Chefket: Ich bin an dem Abend ausgegangen mein Handy-Akku war leer. Ich wusste nicht wohin, also bin ich einfach dem Strom gefolgt. Dann war ich auf so einer Elektroparty, komplett nüchtern, hab mir ’ne Cola bestellt, Stift und Zettel ausgepackt und die Leute beobachtet. Da habe ich gesehen, irgendwie will jeder nur Liebe, weißte. Aber alle haben irgendwie gezwungen versucht, Spaß zu haben, durch die Drogen und alles drum und dran. Da ist dann die Hook entstanden. Zwei Tage später bin ich dann in die Türkei zu meinen Eltern gefahren und habe mir gedacht, ich muss erstmal ein bisschen zu mir kommen von diesem ganzen Zeitfressmonster Berlin. Meine Eltern leben am Meer und genießen ihren Lebensabend. Ich war außerhalb der Saison dort.

Auszug aus einer Sammlung von Einträgen:
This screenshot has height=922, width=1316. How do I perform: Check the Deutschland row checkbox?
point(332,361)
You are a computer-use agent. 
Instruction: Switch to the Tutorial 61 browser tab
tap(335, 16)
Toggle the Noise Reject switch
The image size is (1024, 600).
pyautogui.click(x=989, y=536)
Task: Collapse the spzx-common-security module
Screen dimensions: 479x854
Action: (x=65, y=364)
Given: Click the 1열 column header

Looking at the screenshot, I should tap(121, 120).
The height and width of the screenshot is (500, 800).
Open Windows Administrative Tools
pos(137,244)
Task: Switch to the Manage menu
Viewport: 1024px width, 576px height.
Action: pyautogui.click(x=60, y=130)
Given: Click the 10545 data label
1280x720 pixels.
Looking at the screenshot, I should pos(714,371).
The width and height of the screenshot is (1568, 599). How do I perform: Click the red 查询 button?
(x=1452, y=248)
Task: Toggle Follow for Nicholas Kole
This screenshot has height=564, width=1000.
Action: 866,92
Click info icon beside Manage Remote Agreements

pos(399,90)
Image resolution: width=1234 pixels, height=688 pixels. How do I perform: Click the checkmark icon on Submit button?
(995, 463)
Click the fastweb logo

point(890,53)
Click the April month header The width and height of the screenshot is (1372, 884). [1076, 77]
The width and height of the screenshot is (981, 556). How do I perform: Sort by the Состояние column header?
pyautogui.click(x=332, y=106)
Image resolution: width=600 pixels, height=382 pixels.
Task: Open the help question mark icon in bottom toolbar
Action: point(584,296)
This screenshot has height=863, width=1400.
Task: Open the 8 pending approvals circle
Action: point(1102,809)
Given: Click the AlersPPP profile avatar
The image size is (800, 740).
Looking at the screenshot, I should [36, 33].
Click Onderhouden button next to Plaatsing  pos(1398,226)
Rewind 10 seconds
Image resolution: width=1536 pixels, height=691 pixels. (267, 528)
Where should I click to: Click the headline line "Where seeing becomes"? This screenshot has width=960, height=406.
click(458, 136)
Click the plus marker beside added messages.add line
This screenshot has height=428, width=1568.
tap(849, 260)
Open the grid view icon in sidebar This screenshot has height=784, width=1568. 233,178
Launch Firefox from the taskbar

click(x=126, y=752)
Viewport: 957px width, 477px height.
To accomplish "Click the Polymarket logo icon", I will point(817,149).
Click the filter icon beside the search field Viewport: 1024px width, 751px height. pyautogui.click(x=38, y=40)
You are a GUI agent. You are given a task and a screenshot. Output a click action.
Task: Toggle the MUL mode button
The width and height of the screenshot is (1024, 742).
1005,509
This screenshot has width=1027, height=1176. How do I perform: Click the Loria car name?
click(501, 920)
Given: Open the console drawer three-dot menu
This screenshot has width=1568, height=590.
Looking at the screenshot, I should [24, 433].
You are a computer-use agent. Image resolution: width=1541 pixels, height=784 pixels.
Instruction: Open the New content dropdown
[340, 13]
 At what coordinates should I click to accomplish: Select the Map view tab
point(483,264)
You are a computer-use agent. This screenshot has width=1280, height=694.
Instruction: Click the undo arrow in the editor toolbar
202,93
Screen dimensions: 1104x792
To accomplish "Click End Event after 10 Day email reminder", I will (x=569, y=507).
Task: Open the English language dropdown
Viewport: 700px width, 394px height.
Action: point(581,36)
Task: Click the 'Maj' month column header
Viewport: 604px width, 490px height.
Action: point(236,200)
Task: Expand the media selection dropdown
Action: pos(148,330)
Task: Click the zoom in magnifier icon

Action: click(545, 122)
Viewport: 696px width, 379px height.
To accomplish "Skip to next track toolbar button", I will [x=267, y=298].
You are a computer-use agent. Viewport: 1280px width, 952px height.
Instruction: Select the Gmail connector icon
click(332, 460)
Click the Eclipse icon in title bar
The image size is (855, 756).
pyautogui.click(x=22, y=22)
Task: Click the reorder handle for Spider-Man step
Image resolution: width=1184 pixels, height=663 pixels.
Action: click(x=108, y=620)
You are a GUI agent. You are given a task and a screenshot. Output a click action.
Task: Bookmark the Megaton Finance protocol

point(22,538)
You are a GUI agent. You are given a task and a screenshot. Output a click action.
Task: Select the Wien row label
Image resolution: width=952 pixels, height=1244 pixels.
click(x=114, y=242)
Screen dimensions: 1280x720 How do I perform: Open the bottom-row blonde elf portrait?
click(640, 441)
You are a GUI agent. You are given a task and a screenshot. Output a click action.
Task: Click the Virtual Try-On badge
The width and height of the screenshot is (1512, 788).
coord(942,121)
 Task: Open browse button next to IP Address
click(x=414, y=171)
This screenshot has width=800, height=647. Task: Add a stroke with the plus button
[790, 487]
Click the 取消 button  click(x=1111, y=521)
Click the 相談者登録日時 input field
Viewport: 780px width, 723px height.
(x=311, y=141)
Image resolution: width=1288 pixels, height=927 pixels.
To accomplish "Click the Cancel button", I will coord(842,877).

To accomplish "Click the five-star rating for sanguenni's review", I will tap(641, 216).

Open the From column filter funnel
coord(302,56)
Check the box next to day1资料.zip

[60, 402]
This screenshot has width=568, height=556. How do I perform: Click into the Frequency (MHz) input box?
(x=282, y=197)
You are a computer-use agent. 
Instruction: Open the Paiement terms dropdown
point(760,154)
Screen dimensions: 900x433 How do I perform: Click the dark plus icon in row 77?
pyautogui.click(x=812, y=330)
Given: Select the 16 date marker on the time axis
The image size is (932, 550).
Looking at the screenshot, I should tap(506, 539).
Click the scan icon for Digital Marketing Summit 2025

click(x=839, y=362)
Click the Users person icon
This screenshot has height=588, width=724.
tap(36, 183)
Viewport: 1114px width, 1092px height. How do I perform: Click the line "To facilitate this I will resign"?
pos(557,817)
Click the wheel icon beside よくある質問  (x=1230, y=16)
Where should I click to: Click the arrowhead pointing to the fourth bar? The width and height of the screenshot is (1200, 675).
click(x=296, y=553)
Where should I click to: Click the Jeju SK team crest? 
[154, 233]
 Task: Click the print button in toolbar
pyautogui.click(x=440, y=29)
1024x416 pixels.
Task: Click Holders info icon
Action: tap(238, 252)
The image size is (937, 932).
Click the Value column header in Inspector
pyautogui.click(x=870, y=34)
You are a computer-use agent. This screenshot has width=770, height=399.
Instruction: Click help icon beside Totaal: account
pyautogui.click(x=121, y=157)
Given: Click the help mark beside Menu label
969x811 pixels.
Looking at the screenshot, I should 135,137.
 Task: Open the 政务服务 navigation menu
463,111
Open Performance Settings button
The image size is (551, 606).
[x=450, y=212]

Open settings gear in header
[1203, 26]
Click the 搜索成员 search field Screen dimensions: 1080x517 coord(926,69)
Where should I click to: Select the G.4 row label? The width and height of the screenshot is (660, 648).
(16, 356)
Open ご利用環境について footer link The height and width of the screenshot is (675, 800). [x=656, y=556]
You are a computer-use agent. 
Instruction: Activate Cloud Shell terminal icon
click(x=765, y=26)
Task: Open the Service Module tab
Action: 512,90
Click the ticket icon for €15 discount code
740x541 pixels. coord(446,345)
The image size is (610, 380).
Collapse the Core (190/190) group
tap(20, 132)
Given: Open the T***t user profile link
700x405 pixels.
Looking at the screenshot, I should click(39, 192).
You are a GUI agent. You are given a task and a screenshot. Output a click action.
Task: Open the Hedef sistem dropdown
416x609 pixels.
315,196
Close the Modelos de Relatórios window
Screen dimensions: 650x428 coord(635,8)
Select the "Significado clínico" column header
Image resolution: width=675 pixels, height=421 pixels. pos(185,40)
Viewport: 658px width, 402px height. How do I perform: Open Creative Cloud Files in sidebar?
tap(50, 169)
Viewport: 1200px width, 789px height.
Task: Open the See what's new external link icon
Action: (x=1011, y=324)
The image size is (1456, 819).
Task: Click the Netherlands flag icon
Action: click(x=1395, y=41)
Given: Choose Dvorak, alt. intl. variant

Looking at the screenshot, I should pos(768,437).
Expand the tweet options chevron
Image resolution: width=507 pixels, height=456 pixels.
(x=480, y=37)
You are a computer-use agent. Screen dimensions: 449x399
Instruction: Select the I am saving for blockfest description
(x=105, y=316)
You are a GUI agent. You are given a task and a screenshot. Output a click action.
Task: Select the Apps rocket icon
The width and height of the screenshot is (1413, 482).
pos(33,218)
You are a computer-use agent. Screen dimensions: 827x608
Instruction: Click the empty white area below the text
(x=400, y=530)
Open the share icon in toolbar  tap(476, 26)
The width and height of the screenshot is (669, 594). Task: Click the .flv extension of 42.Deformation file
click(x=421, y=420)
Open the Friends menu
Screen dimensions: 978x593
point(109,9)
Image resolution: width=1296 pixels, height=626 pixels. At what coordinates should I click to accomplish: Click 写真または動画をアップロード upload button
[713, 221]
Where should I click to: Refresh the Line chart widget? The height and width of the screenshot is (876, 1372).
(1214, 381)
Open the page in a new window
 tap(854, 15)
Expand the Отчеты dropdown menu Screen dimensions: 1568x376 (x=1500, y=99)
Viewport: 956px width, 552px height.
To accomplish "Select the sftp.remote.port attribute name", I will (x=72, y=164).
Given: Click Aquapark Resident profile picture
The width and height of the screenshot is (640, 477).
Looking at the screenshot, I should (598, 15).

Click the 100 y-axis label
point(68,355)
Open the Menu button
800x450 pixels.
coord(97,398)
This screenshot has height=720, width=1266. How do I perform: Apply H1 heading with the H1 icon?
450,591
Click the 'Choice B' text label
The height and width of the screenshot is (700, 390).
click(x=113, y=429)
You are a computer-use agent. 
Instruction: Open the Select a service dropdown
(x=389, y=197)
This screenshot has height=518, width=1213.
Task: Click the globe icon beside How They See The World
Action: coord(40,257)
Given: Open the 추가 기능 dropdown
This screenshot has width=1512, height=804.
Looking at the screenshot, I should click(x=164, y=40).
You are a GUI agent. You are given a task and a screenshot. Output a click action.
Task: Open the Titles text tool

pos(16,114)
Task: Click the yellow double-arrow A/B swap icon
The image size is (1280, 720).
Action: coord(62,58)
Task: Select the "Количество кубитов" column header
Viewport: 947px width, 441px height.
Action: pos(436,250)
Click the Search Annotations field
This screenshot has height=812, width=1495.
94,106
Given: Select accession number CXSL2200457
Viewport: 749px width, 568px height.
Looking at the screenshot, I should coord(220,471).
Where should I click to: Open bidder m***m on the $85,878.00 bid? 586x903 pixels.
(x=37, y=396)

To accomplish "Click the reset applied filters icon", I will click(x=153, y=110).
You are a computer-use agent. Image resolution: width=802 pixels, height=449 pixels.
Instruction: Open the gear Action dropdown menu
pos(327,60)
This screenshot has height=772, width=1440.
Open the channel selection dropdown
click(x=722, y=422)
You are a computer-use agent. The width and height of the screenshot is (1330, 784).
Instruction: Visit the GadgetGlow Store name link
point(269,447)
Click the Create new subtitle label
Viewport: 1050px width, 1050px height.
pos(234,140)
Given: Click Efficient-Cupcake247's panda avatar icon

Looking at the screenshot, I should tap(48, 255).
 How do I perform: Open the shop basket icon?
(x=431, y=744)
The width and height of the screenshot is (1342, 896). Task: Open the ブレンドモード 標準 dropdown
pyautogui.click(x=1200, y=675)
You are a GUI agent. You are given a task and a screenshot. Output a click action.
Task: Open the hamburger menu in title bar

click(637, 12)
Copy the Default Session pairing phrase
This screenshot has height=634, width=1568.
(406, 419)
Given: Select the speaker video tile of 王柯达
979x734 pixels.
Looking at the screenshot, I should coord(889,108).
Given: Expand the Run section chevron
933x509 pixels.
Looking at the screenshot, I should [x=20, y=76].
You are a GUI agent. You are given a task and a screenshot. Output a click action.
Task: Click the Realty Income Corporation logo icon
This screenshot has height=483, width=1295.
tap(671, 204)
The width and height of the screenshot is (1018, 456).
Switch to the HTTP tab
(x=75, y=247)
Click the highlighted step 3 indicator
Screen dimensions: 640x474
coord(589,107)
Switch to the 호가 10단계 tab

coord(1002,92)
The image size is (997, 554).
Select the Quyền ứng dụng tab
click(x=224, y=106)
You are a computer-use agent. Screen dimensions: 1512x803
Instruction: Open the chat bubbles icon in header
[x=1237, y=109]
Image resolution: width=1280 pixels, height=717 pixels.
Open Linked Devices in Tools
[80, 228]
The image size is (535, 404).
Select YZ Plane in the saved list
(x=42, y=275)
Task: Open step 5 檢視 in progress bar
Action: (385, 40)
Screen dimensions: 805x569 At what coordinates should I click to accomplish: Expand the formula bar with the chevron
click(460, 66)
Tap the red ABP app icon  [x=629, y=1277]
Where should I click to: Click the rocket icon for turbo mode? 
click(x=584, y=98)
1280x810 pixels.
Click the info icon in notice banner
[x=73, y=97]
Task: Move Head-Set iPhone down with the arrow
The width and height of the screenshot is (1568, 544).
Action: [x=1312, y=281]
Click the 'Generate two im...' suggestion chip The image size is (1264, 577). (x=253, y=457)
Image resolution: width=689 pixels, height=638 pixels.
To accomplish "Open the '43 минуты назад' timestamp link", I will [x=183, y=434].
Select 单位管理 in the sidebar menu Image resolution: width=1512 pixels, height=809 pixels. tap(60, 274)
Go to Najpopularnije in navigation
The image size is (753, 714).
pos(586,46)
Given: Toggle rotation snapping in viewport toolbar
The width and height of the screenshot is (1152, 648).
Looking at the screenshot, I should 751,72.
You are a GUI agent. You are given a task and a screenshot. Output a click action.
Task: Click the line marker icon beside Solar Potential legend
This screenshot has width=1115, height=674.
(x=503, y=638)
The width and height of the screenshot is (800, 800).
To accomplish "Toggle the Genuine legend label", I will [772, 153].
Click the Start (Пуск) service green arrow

AUFGABE: Führe den Lesetext, in dem Chefket von der Elektroparty und der Reise zu seinen Eltern erzählt, im Anschluss an seinen letzten Satz fort. Die Einträge stammen aus einer anderen Quelle als der Lesetext.

LÖSUNG:
rap.de: Wo denn genau?

Chefket: Das ist in Didim, in der Nähe von Bodrum. Das ist ein sehr schöner Ort. Viele Leute, die Asthma haben, fahren da hin, ist eine Art Kurort. Außerhalb der Saison ist da nichts, außer Rentern, Hunde und Katzen. Ich bin jeden Tag zum Strand und da war niemand. Ich hatte die Beats von Farhot dabei und hab mir die angehört. Es kam immer ein Hund mit mir mit, den hab ich dann Putin genannt. Ey Putin, du Hundesohn! Und irgendwie habe ich mir dann gedacht, warum bin ich eigentlich hier? Was macht mich aus? Warum bin ich zu dem geworden, der ich heute bin? Dann habe ich viel nachgedacht, bin die ganze Schulzeit durchgegangen, warum ich immer dieser Antityp war. Dann stehst du auf der Terrasse, riechst das Essen deiner Mutter, gehst runter, kuckst dir deine Eltern an, die sind auch schon älter geworden, selbst bist du auch nicht mehr der Jüngste.

rap.de: Sprich, du hast dir all die klassischen Fragen zu deiner Identität gestellt.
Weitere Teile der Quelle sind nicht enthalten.